On the other hand, some do. One's even 2008 Court of Appeals finding that 'slut' is per se defamation when used in a satirical book in which you could tell the figure satirized was supposed to be a person who exists in real life (wait. 2008? That's after the Hustler case.)
I'm going to leave you in the good hands of the non-attorney who hasn't read these cases and who'll tell you that Limbaugh was clearly joking when he said Fluke was Fluke was "a woman who is happily presenting herself as an immoral, baseless, no-purpose-to-her life woman,' and that Limbaugh was so clearly only telling a joke that nobody on this forum believes that Fluke said she was having lots of sex.
Mr. Rogers, I cede the legal advice to you. What do you think the scope of Fluke’s limited public figure status will be under the Hatfill test?

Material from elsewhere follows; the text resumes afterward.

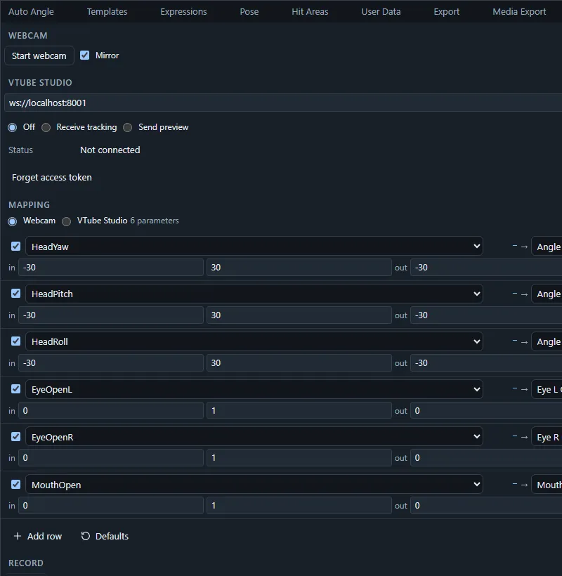Select the Receive tracking radio button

I thought my reply to the original comment was a simple expression of thinking the same thing. I didn't plan to continue further with the topic.

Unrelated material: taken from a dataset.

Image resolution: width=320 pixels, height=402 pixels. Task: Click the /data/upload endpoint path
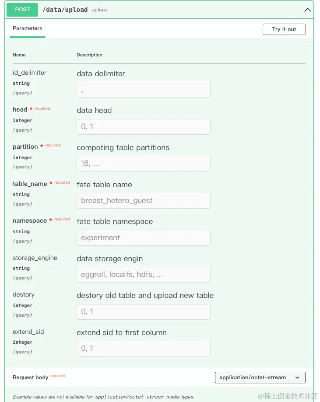[x=65, y=10]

Unfortunately, I was out of the country when this happened, and only picked up the details slowly from the continuing push to target Limbaugh over it.
I think the bottom line is that, from just watching how the Left is trying hard to use this as a weapon against Limbaugh despite turning a blind eye to comments from liberals, it shows how thin an argument they really have because the entire episode was staged from the start.
“What do you think the scope of Flukes limited public figure status will be under the Hatfill test?”
Irrelevant, since Limbaugh’s argument assumes she is a serious student with a purposeful agenda. Unless, of course, she decides to sue him for pointing out the dishonesty of her testimony.
You may or may not be a lawyer, but I’ll refrain from taking legal advice from someone who cannot understand the argument of a talk show host...
Good bye, Mr. Rogers. As an attorney, I left you with the cites to some cases I've been reading. I don't know all of the answers. That's why I keep reading more cases. Some attorneys spend three years in law school and then an entire career reading and analyzing hundreds and hundreds of cases to learn the basics and nuances to be effective First Amendment attorneys.
You've read a summary of one case on Wikipedia.
I'm sure we'll all agree that's the functional equivalent.
Have a nice day.
As I posted before:
“It would be tough to sue someone for calling you a slut if their argument rests on the idea you are NOT a slut.”
But since you aren’t capable of understanding what Rush Limbaugh was saying, I guess I’ll skip your legal advice.
Please note that nothing I said constitutes legal advice and should not be taken as such, nor does it represent the views of my employer, my professional corporation, the professional limited liability company in which it holds an interest, or the educational institution with which I am affiliated.
Mr Rogers, it's safe to say we'll both be arguing with liberal friends and colleagues that Fluke's statements were irrational and serve as no reason to force religiously affiliated employers to provide contraception against their First Amendment beliefs. I think it's also clear we'll be using a different approach, but I hope we're equally successful in changing minds.